Just replace the instantiation of the JPL loader and body creation with the following snippet, only for Venus, and similar for other bodies.

  // Initialise Ephemerides Loader
  JPLEphemeridesLoader venusEphemeridesLoader = new JPLEphemeridesLoader(

  CelestialBody venus = venusEphemeridesLoader.loadCelestialBody("VENUS");

  // Get their positions
  Vector3D venusPosition = venus.getPVCoordinates(absDate, eclipticFrame).getPosition();

Has there been a resolution to this?

I find that if I use EphemerisType.EARTH for the loader, the position I get for Earth is 0s. This is what I would expect for an earth-centric coordinate system. (I’m not sure what to make of EphemerisType.VENUS yielding Venus distances greater than 1 au.) I would expect that using SOLAR_SYSTEM_BARYCENTER would be the right thing to do if I want positions in solar system barycentric coordinates.
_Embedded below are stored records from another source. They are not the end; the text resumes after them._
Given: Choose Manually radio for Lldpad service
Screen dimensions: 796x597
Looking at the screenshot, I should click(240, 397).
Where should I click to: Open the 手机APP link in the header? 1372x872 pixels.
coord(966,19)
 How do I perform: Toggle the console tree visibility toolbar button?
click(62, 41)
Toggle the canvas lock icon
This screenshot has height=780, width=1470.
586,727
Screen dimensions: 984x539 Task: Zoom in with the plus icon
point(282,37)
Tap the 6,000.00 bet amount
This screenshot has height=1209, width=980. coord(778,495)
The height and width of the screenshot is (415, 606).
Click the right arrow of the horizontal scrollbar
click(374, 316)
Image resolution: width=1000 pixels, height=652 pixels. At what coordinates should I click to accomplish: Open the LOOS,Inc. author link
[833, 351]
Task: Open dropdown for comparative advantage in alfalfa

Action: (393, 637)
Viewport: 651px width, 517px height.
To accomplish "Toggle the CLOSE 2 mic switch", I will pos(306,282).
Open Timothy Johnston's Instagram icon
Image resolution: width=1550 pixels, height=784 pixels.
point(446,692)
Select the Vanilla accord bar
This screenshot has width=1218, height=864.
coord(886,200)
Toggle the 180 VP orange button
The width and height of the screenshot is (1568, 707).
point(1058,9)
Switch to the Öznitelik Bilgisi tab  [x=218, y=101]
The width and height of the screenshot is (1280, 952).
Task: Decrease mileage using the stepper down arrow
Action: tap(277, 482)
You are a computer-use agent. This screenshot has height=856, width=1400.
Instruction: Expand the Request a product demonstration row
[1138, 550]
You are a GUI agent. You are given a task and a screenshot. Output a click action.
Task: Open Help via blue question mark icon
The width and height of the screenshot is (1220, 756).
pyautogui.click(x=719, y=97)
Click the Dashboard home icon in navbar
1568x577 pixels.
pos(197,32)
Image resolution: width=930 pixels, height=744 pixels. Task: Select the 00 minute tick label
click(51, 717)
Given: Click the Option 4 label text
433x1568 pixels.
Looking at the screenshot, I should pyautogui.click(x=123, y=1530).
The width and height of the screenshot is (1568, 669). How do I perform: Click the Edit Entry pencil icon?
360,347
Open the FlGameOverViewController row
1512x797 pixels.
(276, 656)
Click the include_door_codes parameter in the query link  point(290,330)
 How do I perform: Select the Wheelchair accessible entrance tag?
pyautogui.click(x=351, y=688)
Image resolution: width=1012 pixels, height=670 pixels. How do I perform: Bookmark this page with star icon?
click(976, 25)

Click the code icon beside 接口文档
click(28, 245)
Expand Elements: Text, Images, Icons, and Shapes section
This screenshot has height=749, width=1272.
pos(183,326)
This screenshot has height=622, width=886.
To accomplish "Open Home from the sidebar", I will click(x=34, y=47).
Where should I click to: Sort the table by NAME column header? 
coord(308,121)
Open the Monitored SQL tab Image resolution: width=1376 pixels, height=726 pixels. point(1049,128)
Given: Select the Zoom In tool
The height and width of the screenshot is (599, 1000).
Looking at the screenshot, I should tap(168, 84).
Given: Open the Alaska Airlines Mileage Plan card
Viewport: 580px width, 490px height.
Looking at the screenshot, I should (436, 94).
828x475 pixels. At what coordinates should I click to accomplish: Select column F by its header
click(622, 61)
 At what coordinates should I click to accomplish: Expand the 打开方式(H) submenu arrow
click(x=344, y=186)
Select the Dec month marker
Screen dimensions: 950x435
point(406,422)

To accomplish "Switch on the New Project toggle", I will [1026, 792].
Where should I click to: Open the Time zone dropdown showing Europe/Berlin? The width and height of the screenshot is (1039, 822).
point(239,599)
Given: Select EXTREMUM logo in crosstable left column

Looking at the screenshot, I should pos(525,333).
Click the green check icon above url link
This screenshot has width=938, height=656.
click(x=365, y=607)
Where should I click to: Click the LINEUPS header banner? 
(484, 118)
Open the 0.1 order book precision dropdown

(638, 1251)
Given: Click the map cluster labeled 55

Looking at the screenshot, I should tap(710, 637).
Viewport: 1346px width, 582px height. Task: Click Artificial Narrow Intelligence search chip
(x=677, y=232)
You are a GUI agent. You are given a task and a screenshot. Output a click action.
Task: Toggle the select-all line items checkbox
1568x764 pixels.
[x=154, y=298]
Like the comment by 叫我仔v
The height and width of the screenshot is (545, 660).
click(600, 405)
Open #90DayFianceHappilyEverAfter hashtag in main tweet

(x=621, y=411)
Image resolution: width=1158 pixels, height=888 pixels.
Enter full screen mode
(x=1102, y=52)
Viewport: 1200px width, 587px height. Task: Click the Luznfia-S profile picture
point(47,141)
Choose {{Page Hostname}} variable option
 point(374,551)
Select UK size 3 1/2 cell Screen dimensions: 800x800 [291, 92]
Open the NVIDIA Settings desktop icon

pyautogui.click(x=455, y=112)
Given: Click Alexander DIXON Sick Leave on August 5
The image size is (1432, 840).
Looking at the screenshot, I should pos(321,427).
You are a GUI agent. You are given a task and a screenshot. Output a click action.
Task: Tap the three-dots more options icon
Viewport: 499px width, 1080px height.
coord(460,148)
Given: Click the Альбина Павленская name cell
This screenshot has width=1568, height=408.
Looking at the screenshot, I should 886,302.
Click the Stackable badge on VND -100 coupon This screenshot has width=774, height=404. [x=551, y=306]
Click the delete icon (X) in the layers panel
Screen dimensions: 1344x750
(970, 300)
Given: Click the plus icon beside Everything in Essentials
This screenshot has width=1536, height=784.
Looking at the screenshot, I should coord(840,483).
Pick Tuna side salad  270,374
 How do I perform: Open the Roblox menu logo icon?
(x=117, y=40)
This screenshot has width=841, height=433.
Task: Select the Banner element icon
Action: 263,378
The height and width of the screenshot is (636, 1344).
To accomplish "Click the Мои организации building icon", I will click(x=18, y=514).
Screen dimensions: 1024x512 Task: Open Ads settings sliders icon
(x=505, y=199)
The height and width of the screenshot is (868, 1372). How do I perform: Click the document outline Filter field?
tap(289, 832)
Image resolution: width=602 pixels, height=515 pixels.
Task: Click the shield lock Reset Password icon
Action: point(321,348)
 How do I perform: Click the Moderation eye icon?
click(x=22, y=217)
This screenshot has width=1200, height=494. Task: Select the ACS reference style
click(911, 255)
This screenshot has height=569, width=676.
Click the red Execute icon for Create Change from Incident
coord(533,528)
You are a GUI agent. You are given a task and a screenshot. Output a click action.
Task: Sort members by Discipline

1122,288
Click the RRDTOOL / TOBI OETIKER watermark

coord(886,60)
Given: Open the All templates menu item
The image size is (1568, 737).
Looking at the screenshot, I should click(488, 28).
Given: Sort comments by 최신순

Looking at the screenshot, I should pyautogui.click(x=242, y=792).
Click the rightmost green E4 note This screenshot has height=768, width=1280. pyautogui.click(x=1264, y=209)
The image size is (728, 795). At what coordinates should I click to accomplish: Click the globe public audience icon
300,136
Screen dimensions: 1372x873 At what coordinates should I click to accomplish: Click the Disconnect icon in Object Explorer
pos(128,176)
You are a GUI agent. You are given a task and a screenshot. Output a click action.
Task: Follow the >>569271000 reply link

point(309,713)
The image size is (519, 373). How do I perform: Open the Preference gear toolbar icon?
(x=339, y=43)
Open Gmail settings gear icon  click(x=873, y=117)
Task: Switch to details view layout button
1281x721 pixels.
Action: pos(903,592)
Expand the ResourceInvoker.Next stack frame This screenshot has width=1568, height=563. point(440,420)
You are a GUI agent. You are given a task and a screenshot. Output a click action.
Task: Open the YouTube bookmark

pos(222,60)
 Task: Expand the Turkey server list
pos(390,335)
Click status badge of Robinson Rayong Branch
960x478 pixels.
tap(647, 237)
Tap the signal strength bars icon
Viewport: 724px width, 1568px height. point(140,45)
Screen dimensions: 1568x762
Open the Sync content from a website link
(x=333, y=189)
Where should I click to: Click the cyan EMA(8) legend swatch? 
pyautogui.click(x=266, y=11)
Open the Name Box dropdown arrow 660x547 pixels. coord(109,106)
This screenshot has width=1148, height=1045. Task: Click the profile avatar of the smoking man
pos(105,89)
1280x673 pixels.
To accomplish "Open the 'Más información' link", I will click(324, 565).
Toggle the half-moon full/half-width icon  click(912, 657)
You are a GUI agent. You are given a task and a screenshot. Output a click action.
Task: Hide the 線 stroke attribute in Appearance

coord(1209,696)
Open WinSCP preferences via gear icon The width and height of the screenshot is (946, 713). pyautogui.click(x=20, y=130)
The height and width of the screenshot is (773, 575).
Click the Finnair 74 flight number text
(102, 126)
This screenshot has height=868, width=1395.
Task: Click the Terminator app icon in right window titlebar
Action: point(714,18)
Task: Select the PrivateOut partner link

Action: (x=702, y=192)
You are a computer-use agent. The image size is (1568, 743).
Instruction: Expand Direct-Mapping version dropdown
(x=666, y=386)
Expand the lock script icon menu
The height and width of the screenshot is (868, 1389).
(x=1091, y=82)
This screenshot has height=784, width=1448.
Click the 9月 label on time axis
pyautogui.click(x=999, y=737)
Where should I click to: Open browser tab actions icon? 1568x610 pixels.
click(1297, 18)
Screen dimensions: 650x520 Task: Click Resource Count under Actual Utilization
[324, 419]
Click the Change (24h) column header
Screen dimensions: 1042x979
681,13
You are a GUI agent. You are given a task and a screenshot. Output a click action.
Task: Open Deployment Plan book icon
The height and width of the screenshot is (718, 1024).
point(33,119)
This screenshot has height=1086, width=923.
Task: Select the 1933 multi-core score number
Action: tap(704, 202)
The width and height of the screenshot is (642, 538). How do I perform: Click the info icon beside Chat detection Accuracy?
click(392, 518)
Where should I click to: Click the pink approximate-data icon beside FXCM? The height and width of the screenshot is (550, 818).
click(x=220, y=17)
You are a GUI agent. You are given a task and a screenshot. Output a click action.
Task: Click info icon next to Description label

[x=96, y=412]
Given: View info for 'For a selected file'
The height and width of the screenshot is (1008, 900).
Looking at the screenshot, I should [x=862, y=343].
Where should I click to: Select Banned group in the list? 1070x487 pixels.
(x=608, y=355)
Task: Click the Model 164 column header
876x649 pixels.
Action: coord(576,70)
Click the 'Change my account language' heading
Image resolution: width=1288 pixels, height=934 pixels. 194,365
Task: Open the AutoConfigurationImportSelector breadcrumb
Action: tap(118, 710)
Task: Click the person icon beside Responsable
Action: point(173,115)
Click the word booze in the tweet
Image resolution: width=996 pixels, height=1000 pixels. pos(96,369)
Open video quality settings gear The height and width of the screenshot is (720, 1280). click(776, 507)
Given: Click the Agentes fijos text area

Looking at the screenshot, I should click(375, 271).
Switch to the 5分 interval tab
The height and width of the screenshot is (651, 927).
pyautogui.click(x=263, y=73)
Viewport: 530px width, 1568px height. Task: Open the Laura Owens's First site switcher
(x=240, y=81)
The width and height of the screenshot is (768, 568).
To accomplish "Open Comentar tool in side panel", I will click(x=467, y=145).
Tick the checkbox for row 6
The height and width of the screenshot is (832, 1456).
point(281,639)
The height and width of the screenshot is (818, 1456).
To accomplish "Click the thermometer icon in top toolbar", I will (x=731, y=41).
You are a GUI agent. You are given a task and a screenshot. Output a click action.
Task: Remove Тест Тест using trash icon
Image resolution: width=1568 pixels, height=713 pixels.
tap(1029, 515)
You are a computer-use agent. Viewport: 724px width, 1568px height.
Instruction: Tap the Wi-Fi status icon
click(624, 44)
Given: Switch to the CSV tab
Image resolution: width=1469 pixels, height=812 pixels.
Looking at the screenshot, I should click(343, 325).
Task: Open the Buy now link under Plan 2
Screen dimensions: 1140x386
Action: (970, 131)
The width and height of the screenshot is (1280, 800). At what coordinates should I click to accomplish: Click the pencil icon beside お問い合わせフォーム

I do find that the distance from the Sun to the Earth agrees with another source I have when I use EphemerisType.SUN. But when I try to get the distance for any other planet I still get the Earth’s values.

Hi @dlindhol,

Welcome to the Orekit community !

Using the JPLEphemeridesLoader with SOLAR_SYSTEM_BARYCENTER tells indeed the loader to load the ephemeris of the solar system barycenter (SSB). It doesn’t give an indication on the frame used for the positions.
If you want SSB centered inertial position of Venus at a given date you can use the ICRF frame.


CelestialBody venus = CelestialBodyFactory.getVenus();
Frame icrf = FramesFactory.getICRF();
Vector3D venusPosition = venus.getPVCoordinates(date, icrf).getPosition();


Thanks, Maxime! Doing that without the loaders makes much more sense. I am a bit overwhelmed by the Frame possibilities. What I really want is a heliocentric coordinate system so I can compute planetary distances from the sun and relative angle between two planets. I suppose I can use this barycentric frame and do some vector math.


You’re welcome @dlindhol,

If you want the sun and not the barycenter you can also use CelestialBody sun = CelestialBodyFactory.getSun() and then Frame sunFrame = sun.getInertiallyOrientedFrame() instead of ICRF.